Of the 15 people treated, most participants haven’t experienced adverse effects from Revita, and those who have experienced any symptoms had anything more than a transient mild or minor grade 1 adverse effect. The safety profile, albeit from a tiny cohort, looks compelling so far. REVEAL-1’s safety data is no surprise and is consistent with what we’ve seen in prior studies and hundreds of patients with type 2 diabetes. One of the major takeaways from the REVEAL-1 study deals with tolerability. People on GLP-1 have 20–40% rates of nausea and vomiting. With Revita, Fractyl Health has reported single-digit percentages of nausea and vomiting, and the symptoms that they experience are indistinguishable from a routine upper endoscopy that millions of people undergo annually.
Regarding the effectiveness of Revita, Fractyl reports that out of the seven people in the REVEAL-1 study, six have not regained the weight that you would have expected them to have regained during their one-month follow-up periods. That means that one patient did gain more weight than anticipated within the first month, of which Rajagolapan said, “Obesity is a heterogeneous disease—there will be some people who are going to respond better than others.”
It may be too early to bet the bank on Revita, as these patients need to be followed for many more months, and more participants are added to the REVEAL-1 cohort. But for now, the data demonstrate a favorable signal of early weight maintenance in a patient population who’ve lost much weight on tirzepatide.
The payer’s calculus
Rajagopalan said that when he talked to the participants, he saw nothing but happy customers, and the demand for an off-ramp as a durable strategy to lock in weight maintenance was screaming. The REVEAL-1 results and Rejuva’s potential may not be suitable for those with GLP-1 drugs on the market, but payers and patients will benefit.
“I think [payer] is desperate for a way to deprescribe these GLP-1s,” said Rajagolapan. “One of the ways to think about the insurance companies is to think about what a GLP-1 costs monthly—somewhere in the range of $500–$1000, depending on whom you ask. For every eight people who start on a GLP-1 drug, only one stays on it after three or four years, and you need to be on the GLP-1 drug for three to four years to see the clinical benefits they report in their Phase III studies. So, when you factor in the cost of all people who start and stop taking a GLP-1 drug, you’re looking at tens of thousands of dollars per patient per year who actually benefit.”

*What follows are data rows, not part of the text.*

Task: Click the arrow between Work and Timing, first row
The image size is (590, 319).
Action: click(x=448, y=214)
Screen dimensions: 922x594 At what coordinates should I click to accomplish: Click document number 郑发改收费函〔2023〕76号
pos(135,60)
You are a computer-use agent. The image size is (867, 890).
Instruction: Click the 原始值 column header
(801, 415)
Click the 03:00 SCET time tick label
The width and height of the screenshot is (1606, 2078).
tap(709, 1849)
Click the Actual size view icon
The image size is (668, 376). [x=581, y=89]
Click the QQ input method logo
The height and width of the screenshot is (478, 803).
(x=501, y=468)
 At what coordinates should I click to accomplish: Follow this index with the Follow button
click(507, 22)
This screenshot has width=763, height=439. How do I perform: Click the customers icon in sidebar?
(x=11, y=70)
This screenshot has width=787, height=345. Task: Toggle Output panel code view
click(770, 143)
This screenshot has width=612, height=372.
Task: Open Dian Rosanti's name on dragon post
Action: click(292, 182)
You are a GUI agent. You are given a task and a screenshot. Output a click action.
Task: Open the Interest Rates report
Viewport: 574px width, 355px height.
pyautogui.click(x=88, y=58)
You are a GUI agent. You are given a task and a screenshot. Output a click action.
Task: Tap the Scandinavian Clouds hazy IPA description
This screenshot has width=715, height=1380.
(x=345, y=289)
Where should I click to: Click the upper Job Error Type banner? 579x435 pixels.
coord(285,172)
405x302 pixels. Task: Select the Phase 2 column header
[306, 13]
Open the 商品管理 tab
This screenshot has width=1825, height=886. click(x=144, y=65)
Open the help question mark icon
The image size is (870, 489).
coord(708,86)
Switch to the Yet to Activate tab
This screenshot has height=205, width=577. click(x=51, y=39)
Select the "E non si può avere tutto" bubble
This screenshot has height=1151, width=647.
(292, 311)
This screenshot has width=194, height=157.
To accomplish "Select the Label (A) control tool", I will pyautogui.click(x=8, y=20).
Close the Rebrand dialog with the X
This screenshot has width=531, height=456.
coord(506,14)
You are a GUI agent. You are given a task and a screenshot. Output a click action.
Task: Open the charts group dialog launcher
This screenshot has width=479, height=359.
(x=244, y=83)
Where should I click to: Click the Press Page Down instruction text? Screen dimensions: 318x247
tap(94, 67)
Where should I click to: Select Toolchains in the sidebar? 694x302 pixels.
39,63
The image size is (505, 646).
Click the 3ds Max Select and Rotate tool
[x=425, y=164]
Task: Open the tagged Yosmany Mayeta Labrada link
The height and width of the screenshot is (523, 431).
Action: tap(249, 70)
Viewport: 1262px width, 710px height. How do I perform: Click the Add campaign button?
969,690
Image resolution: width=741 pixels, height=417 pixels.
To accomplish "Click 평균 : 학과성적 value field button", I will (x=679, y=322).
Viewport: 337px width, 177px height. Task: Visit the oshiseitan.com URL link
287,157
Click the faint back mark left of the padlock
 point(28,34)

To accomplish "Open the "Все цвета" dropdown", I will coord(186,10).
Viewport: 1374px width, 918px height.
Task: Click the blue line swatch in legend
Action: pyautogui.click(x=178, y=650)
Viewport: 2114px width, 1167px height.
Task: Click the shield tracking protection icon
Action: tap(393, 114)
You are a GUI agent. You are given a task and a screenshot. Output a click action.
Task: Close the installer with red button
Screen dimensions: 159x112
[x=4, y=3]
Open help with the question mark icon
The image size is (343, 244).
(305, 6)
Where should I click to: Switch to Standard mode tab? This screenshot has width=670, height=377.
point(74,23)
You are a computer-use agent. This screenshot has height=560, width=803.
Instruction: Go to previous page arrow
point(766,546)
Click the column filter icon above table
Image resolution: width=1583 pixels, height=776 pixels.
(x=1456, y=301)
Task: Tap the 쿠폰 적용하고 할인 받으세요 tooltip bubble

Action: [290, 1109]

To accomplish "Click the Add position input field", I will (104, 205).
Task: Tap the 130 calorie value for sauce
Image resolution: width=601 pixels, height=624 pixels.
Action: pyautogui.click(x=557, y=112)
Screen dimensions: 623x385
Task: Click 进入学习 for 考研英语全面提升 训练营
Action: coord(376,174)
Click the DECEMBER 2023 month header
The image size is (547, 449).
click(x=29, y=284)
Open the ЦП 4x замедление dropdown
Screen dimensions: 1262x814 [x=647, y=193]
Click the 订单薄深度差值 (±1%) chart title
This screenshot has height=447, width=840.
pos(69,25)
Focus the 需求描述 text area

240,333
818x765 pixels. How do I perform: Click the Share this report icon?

Given the current trends in GLP-1 RAs, Rajagopalan and Fractyl Health are well-positioned to capture a significant market share and potentially achieve substantial financial gains. In some ways, their biggest competition is their Rejuva gene therapy program. Fractyl Health is developing next-generation adeno-associated virus (AAV)-based, locally delivered gene therapies for treating obesity and type 2 diabetes. According to a report earlier this year, Fractyl Health has completed key preclinical in vivo studies with Rejuva. It is on track to initiate first-in-human studies in the first half of 2025. So, it’s possible that in the next couple of months, we will see the first person to be dosed with GLP-1-related gene therapy.